Saturday was Maggie's last soccer game of the season. It was threatening to rain when we got to the field but within minutes the sky was clear and the sun was out. The possible lightning storms never appeared. It was a perfect day for soccer.

Maggie ran over to join her team while Kim and I followed with the orange slices for half-time and a couple of portable chairs to sit in and watch the game. As game time neared, the parents set up their chairs on either side of the field. People we'd gotten to know over half a dozen Fridays and Saturdays in the fall and the same number again in the spring. We'd hang out on the sidelines and offer encouragement to the girls for an hour. Another perfect Saturday here in the midwest.

It's not even summer yet and Maggie's skin is already beginning to glow. Just from recess and playing outside and every day activity, Maggie's color is beginning to darken. There is a radiance that you can feel all the way across a soccer field.

Her play is timid. She scraps for the ball and kicks it once but doesn't make that second strike that is so often successful at this level of play. A couple of girls stand out as playing exceptionally well. The rest are still having a great time. As always, we play half of the game against one team and half against the other team. Maggie spends much of the second game in goal and isn't really challenged.

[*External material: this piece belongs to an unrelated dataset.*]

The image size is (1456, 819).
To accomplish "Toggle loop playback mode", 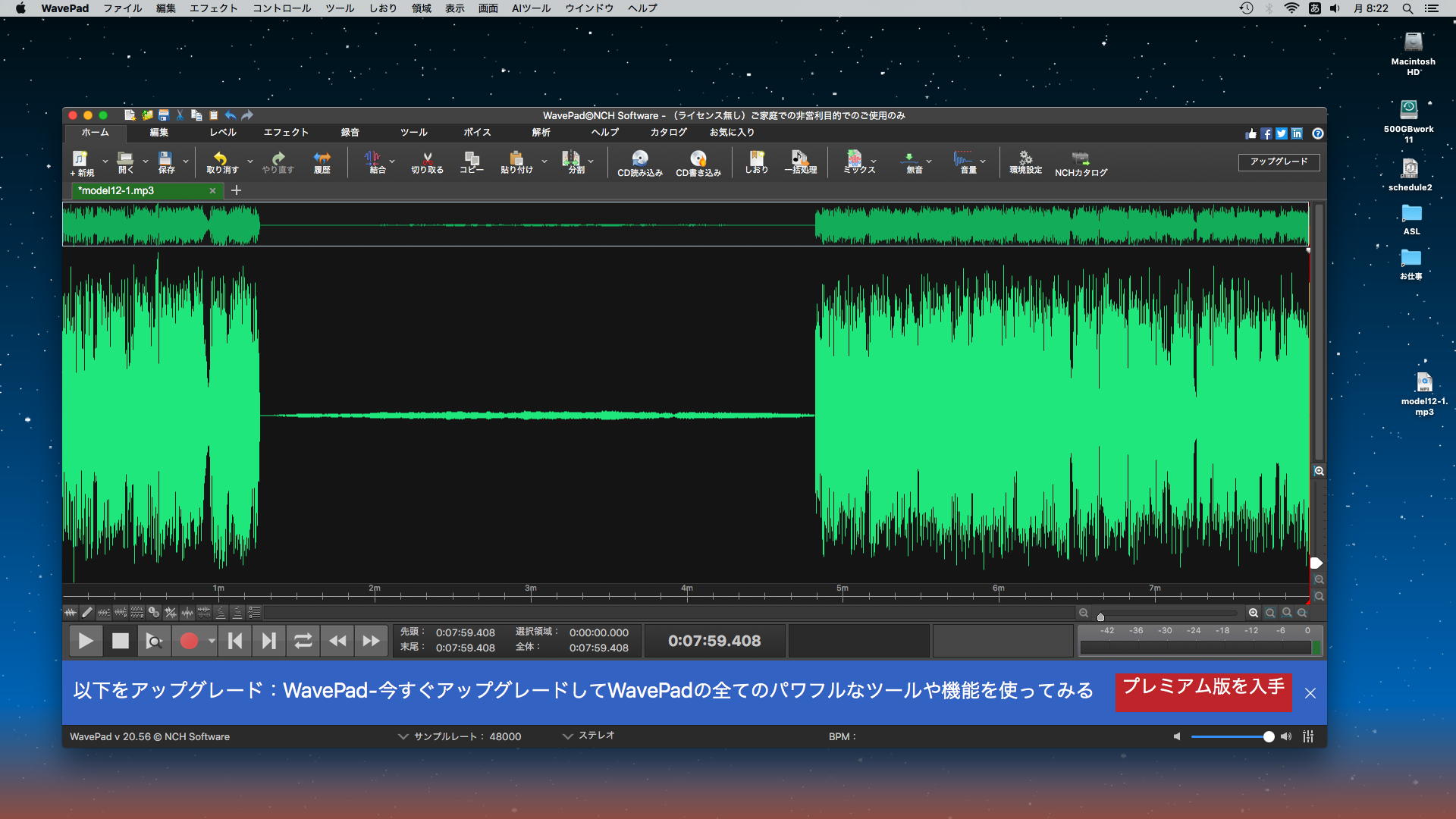I will coord(303,641).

I shout instructions and encouragement from the side. She pretends not to hear me. Maybe it's not pretending. When she was younger, I would stand behind her while she was in goal so that I knew she heard me. Now I just embarrass her from the sidelines just as the other parents embarrass their children.

No one brought a snack today. We're all heading over to a pizza buffet for an end of season celebration.

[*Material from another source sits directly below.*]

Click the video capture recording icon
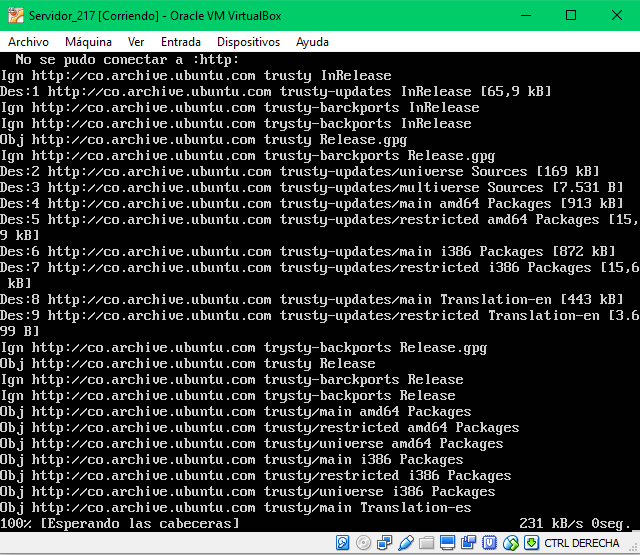640x555 pixels. click(x=469, y=543)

We're one of the first families to arrive. The coach and Kim pull several tables together so that everyone can sit together. I stand in line to pay for our family. I pull out twenty-one dollars. It always costs a bit more than twenty dollars for us to eat there if we get the buffet plus drinks.

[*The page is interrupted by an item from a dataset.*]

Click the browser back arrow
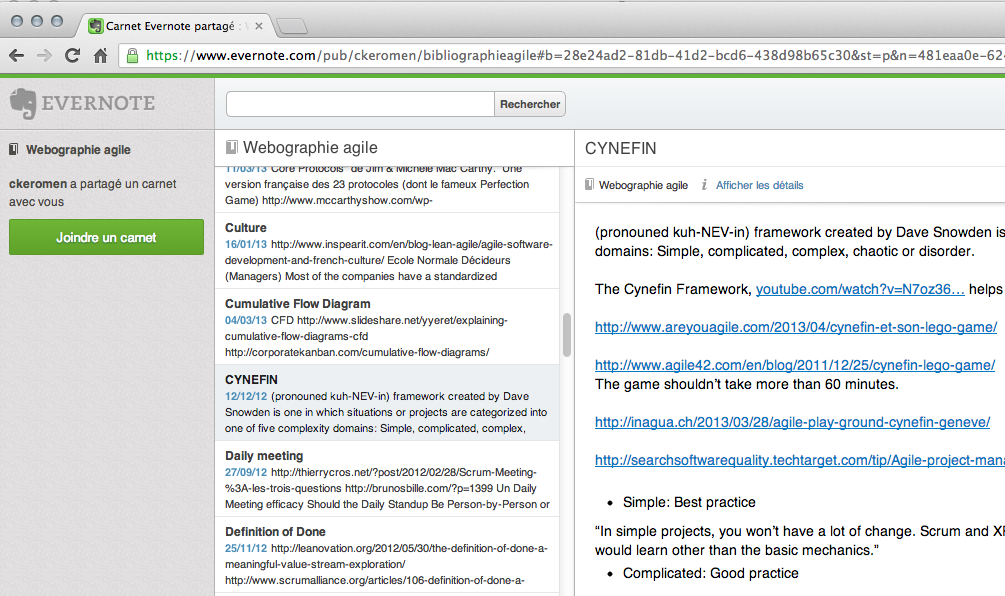The image size is (1005, 596). click(16, 56)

The high school student at the register tells me the price is a little more than sixteen dollars. I look confused.

"Did you add in our drinks?" I ask.

Now she looks confused. "Yes," she tells me.

"Did your prices change?" I ask.

"Well," she answers, "they went up a little."

"Up?" I ask more to myself than anyone else. I hand her seventeen dollars and she gives me change and a receipt. I look at the receipt checking to make sure that she has charged us for the drinks.

She has.

As she hands me our drink glasses I finally understand. Now when I take out the whole family for dinner, there's just three of us.

It seems so stupid. I've gone out with just Elena or just Maggie or just Kim or some combination. But I always knew I'd be paying less because we weren't all there. I haven't gotten used to the fact that now, when we are all there, we aren't all there. All of us is three. All of us now pays a little more than sixteen dollars.

Drinks included.

Published in: on June 7, 2006 at 2:06 pm  Comments (2)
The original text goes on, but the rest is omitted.